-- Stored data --
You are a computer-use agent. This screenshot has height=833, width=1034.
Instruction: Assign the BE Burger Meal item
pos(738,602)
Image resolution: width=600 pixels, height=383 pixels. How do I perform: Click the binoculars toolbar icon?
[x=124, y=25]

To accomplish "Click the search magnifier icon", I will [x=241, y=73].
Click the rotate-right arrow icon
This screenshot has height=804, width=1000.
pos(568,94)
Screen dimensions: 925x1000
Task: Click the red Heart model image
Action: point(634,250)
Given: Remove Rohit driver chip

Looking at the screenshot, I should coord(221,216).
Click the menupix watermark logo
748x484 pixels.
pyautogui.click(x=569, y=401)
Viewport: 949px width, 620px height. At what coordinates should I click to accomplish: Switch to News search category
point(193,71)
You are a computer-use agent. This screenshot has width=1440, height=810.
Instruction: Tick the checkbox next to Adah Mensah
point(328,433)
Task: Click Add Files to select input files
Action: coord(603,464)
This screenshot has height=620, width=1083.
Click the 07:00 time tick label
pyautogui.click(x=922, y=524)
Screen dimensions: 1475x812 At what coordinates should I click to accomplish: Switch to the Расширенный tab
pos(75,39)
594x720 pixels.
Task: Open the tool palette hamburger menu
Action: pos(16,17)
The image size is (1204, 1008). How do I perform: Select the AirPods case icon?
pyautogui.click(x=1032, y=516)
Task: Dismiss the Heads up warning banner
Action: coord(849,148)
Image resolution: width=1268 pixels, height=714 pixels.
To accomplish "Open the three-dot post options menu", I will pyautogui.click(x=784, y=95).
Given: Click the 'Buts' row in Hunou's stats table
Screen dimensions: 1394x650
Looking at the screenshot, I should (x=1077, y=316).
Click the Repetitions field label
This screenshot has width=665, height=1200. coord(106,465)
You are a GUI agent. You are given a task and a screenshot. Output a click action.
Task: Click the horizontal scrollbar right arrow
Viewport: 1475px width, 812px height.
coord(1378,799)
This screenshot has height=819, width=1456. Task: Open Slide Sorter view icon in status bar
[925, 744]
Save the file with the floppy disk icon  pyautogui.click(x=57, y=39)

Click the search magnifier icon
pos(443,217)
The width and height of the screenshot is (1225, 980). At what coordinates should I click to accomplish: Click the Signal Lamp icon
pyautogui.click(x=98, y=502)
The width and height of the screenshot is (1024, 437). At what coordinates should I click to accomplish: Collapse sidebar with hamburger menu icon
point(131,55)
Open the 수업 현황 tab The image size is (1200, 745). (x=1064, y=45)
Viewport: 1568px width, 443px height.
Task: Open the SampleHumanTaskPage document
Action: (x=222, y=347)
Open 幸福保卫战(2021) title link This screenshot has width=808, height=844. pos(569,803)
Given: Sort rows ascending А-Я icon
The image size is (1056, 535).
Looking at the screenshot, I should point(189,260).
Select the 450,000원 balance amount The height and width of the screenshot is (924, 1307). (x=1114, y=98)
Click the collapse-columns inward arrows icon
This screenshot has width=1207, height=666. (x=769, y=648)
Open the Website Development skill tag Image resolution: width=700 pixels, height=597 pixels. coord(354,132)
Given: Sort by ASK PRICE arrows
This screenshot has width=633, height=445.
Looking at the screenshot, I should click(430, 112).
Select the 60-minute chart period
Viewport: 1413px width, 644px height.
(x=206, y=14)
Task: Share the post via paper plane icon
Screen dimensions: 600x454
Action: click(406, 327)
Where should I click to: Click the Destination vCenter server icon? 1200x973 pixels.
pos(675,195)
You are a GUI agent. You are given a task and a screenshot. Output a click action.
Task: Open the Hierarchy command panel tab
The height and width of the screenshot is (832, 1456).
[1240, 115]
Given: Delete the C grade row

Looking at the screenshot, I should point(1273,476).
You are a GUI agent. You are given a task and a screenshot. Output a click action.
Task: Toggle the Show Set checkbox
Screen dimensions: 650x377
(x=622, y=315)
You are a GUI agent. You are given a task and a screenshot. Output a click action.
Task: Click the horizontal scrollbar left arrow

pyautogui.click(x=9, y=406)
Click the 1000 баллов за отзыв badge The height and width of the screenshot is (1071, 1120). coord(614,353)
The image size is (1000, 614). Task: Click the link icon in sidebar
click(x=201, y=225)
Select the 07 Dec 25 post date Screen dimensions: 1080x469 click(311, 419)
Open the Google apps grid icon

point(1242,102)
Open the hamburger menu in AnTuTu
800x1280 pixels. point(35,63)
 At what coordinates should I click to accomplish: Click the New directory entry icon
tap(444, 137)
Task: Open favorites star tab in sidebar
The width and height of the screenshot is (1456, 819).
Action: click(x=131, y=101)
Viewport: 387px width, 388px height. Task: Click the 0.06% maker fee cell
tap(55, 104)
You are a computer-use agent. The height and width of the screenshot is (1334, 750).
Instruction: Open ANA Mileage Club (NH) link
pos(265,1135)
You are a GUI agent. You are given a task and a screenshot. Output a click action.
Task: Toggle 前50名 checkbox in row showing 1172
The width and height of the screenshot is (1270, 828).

-- THE TASK --
For the string "Toggle", go through the entries above and copy each line where it occurs.

-- WRITTEN ANSWER --
Task: Toggle the Show Set checkbox
Task: Toggle 前50名 checkbox in row showing 1172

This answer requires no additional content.